It’s day three here in Hollywood, and first up this morning, TCM is going to the chapel with bride Elizabeth Taylor in FATHER OF THE BRIDE (1950). Screened at the Egyptian Theatre, in a gorgeous 35mm print from Warner Bros., the charming domestic comedy played to a receptive 9 AM crowd. On hand to introduce the movie was film historian Cari Beauchamp who praised Spencer Tracy, spilled on Joan Bennett’s career ending extra-marital scandal and called Elizabeth Taylor “absolutely stunning.” And that certainly proved true at today’s screening. You may have seen FATHER OF THE BRIDE countless times on TV, but you never realize just how beautiful Taylor was until you see her projected on the big screen.
Elizabeth Taylor began her career in Hollywood at age ten in Universal’s There’s One Born Every Minute (1942). She soon moved to MGM, where her very next film would be the perennial family favorite Lassie Come Home (1943), opposite Roddy McDowall and Pal (as Lassie). Over the next decade, Taylor grew up before viewers’ eyes on screen, in a string of memorable child and teen roles including: girl jockey Velvet Brown in National Velvet (1944), teen dream girl in Life With Father (1947) and the simple but lovable March sister Amy in Little Women (1949). Taylor turned eighteen in 1950 and she was eager to tackle more adult parts. FATHER OF THE BRIDE was a big step in that process – it was one of the first, and certainly the best early film, to cast Taylor in a more mature light.
But the growing up for Taylor wasn’t only on screen. Just before MGM announced she was to appear in FATHER OF THE BRIDE, Taylor made an announcement of her own—her engagement to hotel heir Nicky Hilton. The off screen developments created a frenzy of publicity around the film. Taylor and Hilton were married on May 6, 1950, about six weeks before the film premiered in June. The film’s release date was a clearly orchestrated move on MGM’s part.
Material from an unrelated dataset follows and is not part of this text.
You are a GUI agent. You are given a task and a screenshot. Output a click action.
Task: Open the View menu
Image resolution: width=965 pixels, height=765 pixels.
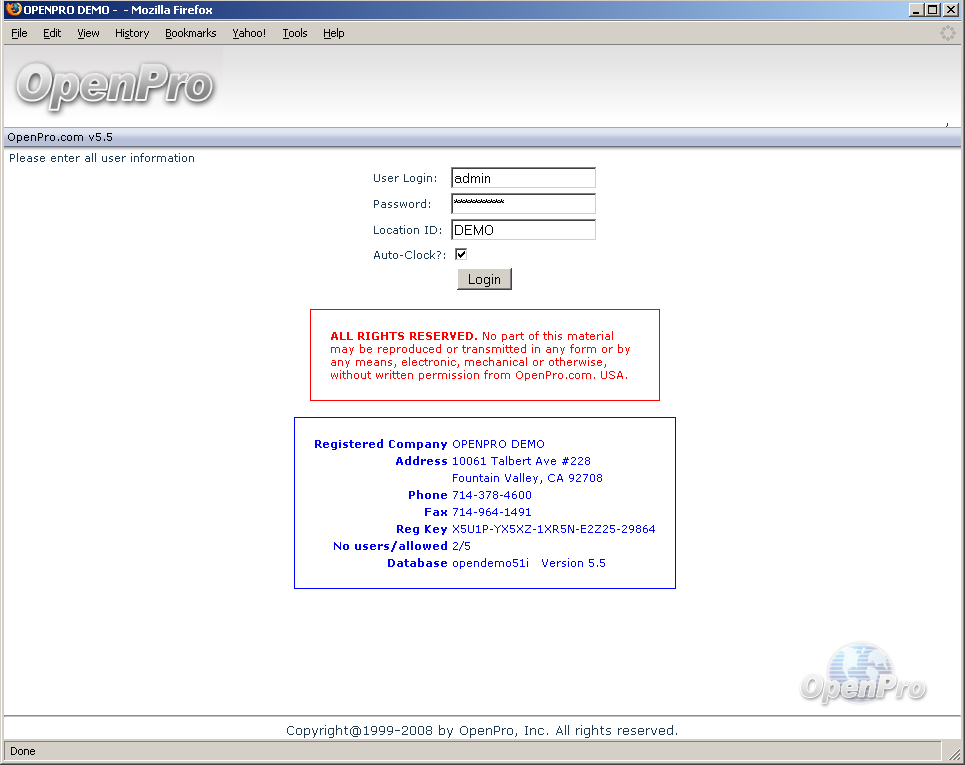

In fact, much of the wedding had the weight of MGM behind it. Beauchamp explained in today’s introduction that MGM paid for the wedding and sent out the invitations. Costume designer Helen Rose was also assigned to create Taylor’s wedding dress. The gown was such an extensive project (and priority to MGM) that fifteen people worked full time on it for two or three months. And when the big day finally arrived, MGM was well represented. The Hollywood spectacle included A-list classics stars like Greer Garson, Gene Kelly, Esther Williams and Van Johnson. And of course, Taylor’s FATHER OF THE BRIDE parents, Spencer Tracy and Joan Bennett, were front and center.
Many credit the hype surrounding Taylor’s real life nuptials with making FATHER OF THE BRIDE such a success. And MGM continued to cash in on the hot property the following year—a sequel called Father’s Little Dividend, in which Taylor’s character has a baby, was released in 1951.
But regardless of the off screen whoopla, FATHER OF THE BRIDE remains a great movie in its own right. It stands the test of time, is still funny today and continues to shed a truthful light on family dynamics. And most importantly, it speaks to that special bond between father and daughter. Sadly, the Taylor-Hilton marriage wouldn’t have the staying power of the film. It was over by the time most of Europe saw FATHER OF THE BRIDE in February 1951.
*And by the way, Joan Bennett ain’t bad either!